Ashok Vish’s practice draws from his training as a filmmaker and interests in other aspects of image-making such as video and photography.
His work has been an examination of the complexities of human identity, especially questioned identities against the larger context of our society. Following a research-based practice, other ideas of sexual identity, gender roles and social pressure are at the core of his interests. Vish places emphasis on exploring the associations between human emotions & adversity and their corresponding public and personal personas. This affords him the opportunity to investigate the relation between the imagery of fictional worlds and the conditions of reality, and sometimes merging both fiction and non-fiction with each other. His overriding objective for all of his projects has been to create narratives, whether linear or abstract, that, in turn, open up spaces for greater engagement between audience and imagery, between viewers and subjects, because doing so helps to bridge the seemingly wide chasms that separate “us” from “them”.
Vish’s films have screened in several film festivals such as the Chicago South Asian Film Festival, Chelsea Film Festival, New York Indian Film Festival, StarLite Film Festival, at the Anthology Film archives in New York City and the Full On Film festival at the Maharaja Sayajirao University of Baroda. His film ‘A Boy Called Boris’ was screened at 1Shanthi Road Studio/Gallery as part of a group exhibition titled ‘Much to say’, showcased along with paintings by visual artist Bhuvanesh Kumar. Apart from his films, Vish’s video art and photography has shown at galleries such as A.M (Art Multi-disciplines) Studio in Kolkata, Art Konsult in Delhi, Gallery Sumukha in Bangalore, Art Houz in Bangalore, Maximilians Forum in Munich. Vish was also selected for the 2018 'PEERS Share' programme organised by Khoj International Artists Association, New Delhi.
'I perceived parallels between photo and information sharing engaged in by gay men on online dating websites & apps as a means of identifying potential social and sexual contacts, and similar procedures utilised by the East German State Security Service - the Stasi - as a means of controlling, coercing, and oppressing queer individuals. What intrigues me the most is that both of them hinge on the creation of archives of sorts - collections of photographs, written records and even films used as handy references to identify individuals who possess or exhibit specific qualities. More than this, however, was the fact that the power of these two particular types of archives rests not on the active use of their content, but the threat suggested by the possession of these images or information, as a form of personal information.
Given their central role in the preservation of intellectual and cultural histories, we tend to think of archives as valuable resources for decoding and making sense of the past and situating current practices in an historical and cultural continuum.

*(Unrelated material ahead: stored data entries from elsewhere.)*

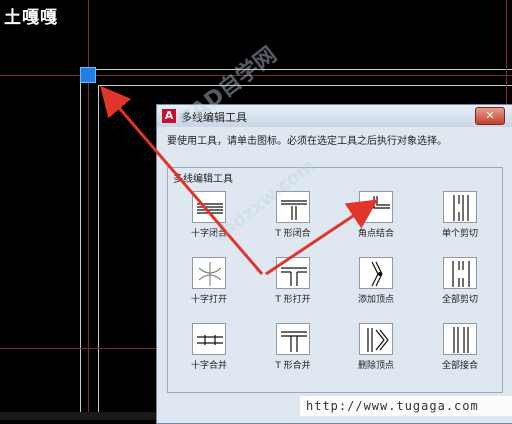 This screenshot has height=424, width=512. Describe the element at coordinates (78, 416) in the screenshot. I see `status-strip` at that location.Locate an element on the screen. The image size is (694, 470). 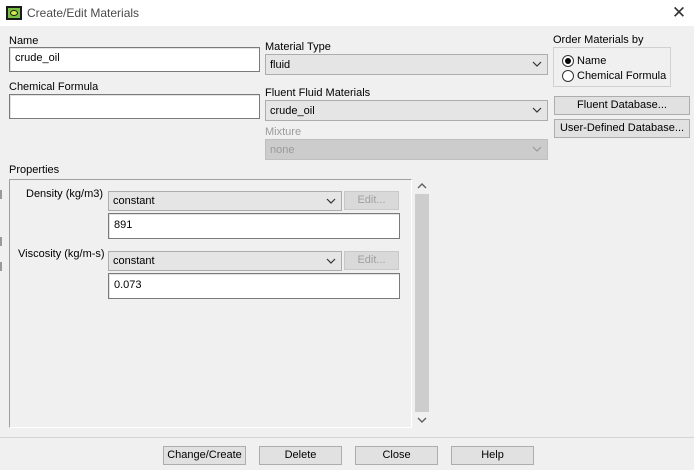
close-button: Close is located at coordinates (396, 456).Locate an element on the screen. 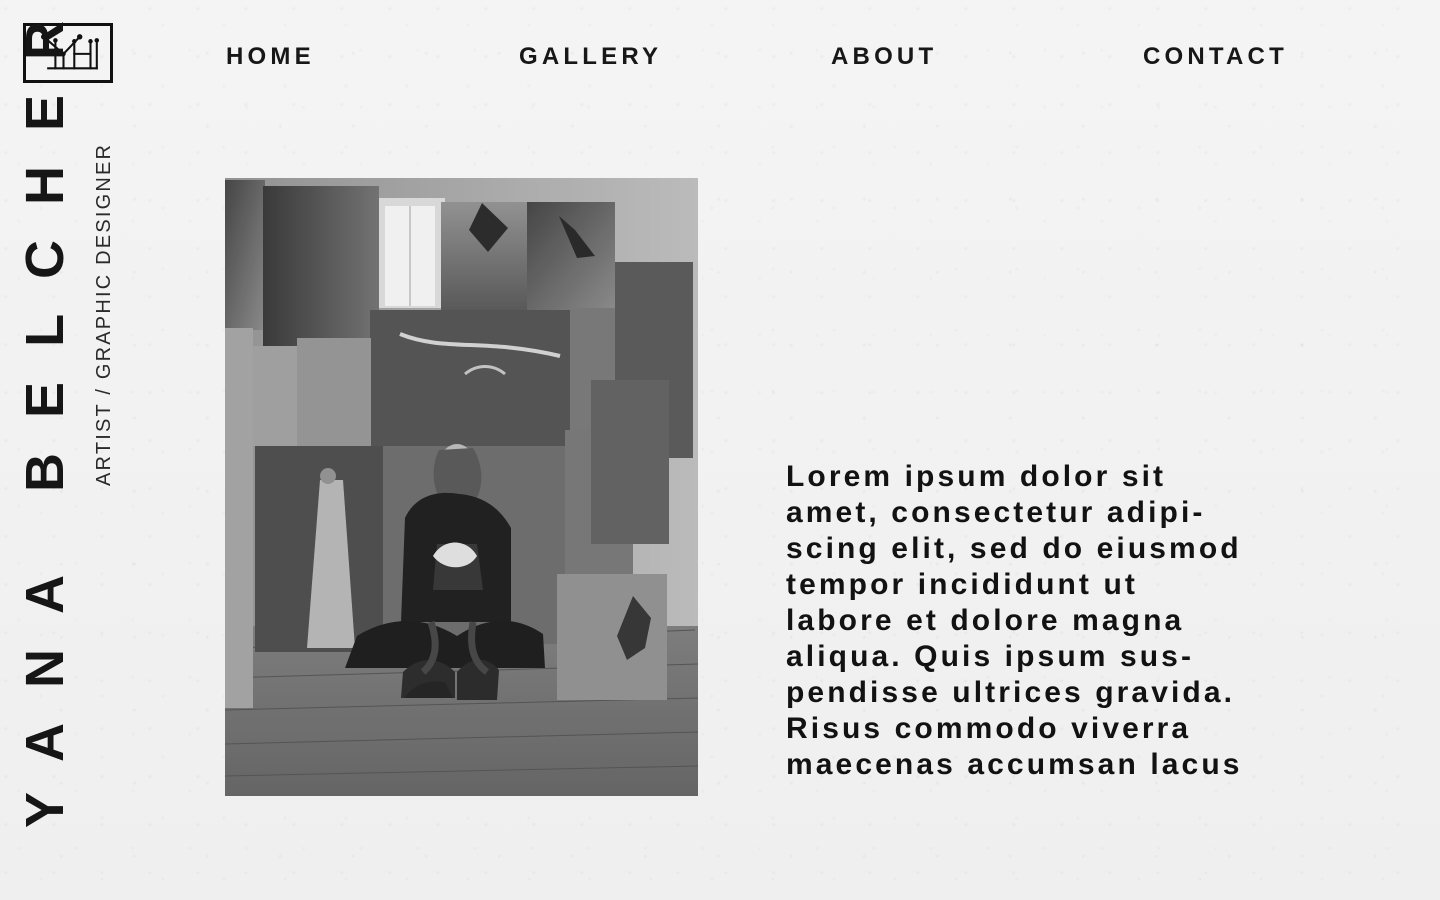 This screenshot has width=1440, height=900. nav-gallery: GALLERY is located at coordinates (590, 57).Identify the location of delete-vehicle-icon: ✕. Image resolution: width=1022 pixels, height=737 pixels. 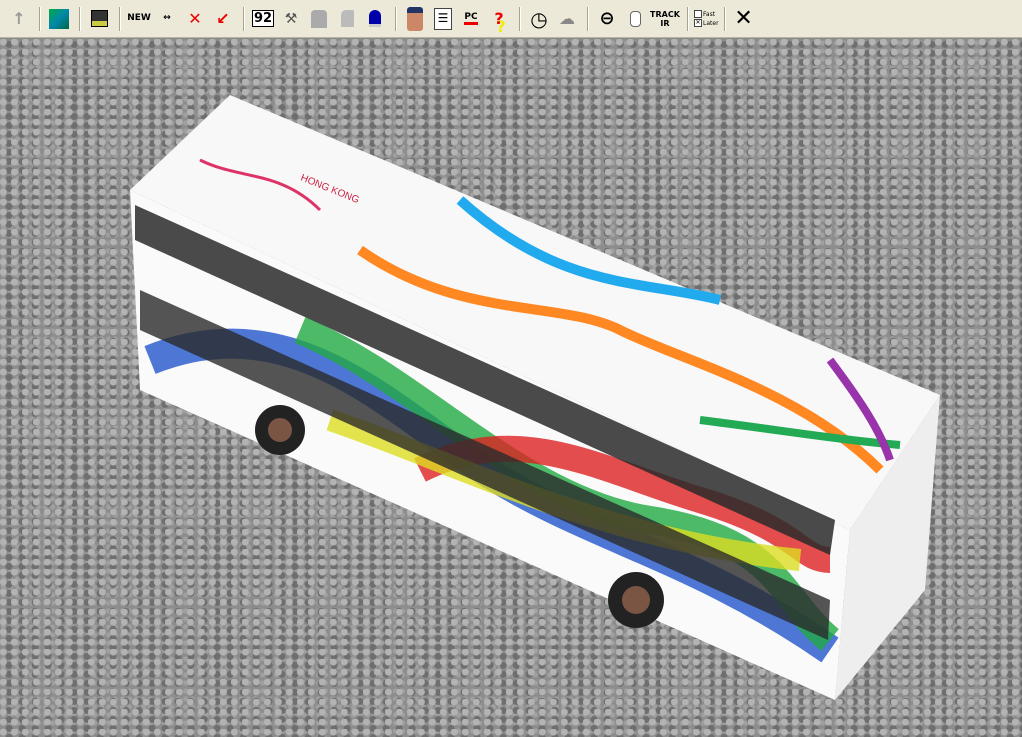
(195, 18).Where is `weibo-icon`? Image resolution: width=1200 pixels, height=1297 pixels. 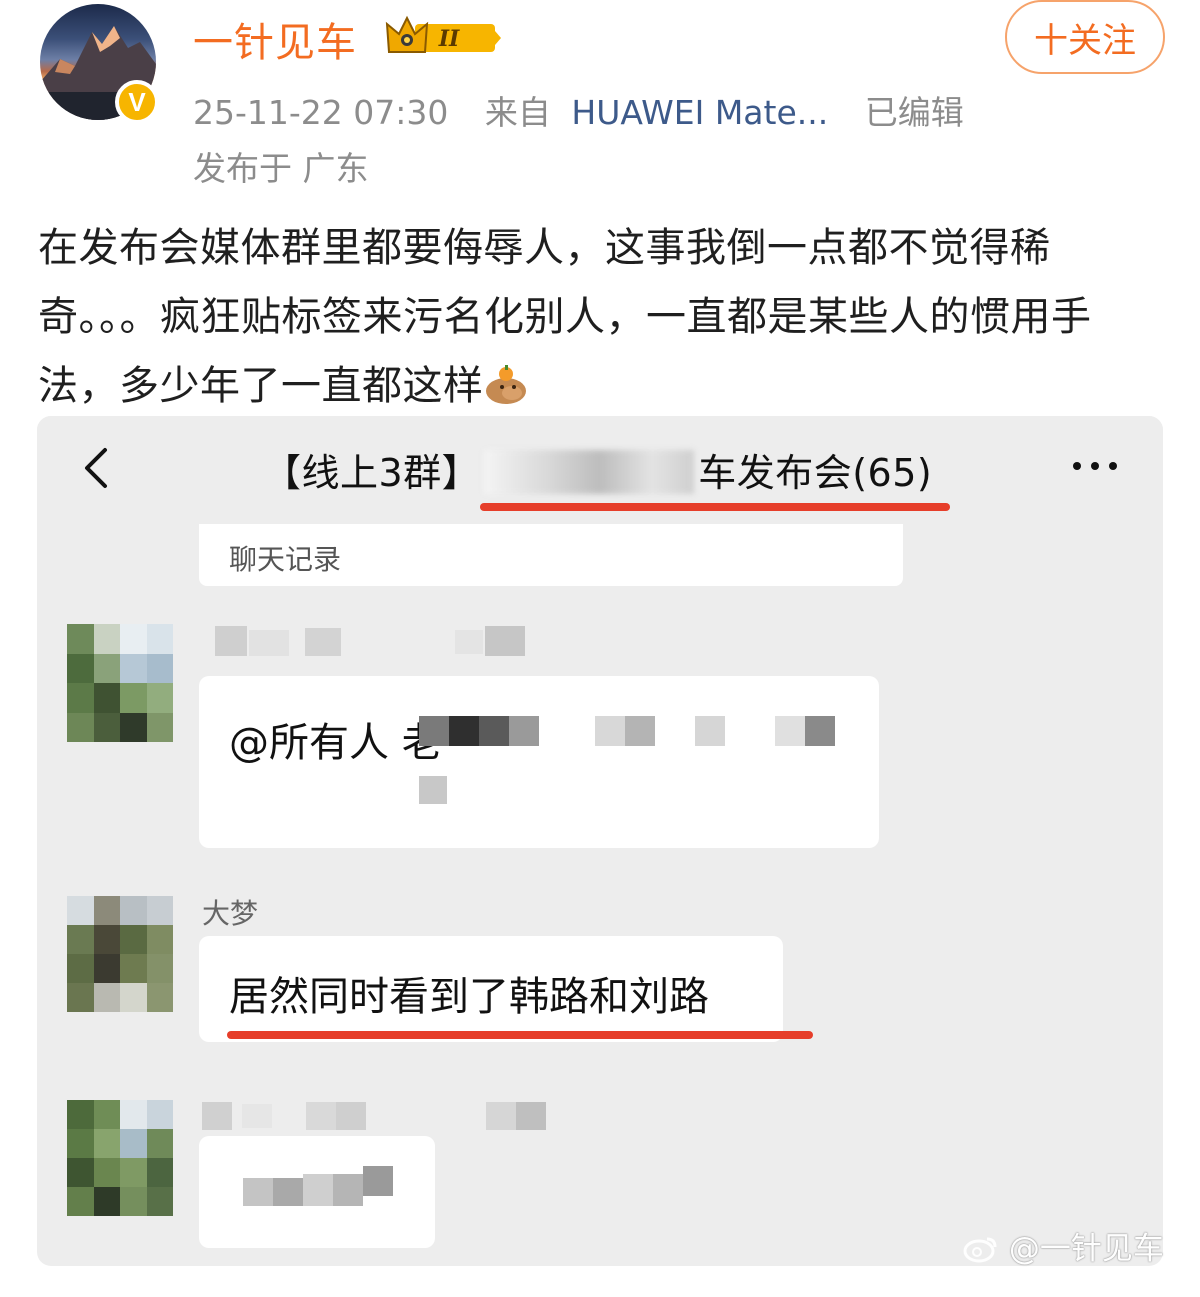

The two types of archives I investigated here, though, are less benign, given the uses to which they can be and have been put.
Creating fictional narratives has formed the bulk of my artistic practice; and with this work, I perform this process on two levels: I formulate a set of fictional characters and, in turn, develop fictional narratives of record-keeping and other related actions to illuminate the disquieting correspondences that link the official archive of the totalitarian state to the private archive of the "sexual outlaw."
My work, the title of which comes from a previous citizen of East Germany, stating "The first duty of the citizen was to be inconspicuous" uses individual photos and information files to analyse the need for discretion, for privacy in contemporary India—a situation that clearly mirrors life in the GDR under the Stasi as the East German government's most visible and effective force of surveillance and repression—and at the same time, to examine the liberating potential of public disclosure as well, freeing the queer subject from the bonds of oppression and intimidation.'
Ashok Vish presented The first duty... is to be inconspicuous on September 5, 2018 at Lichtenberg Studios Berlin.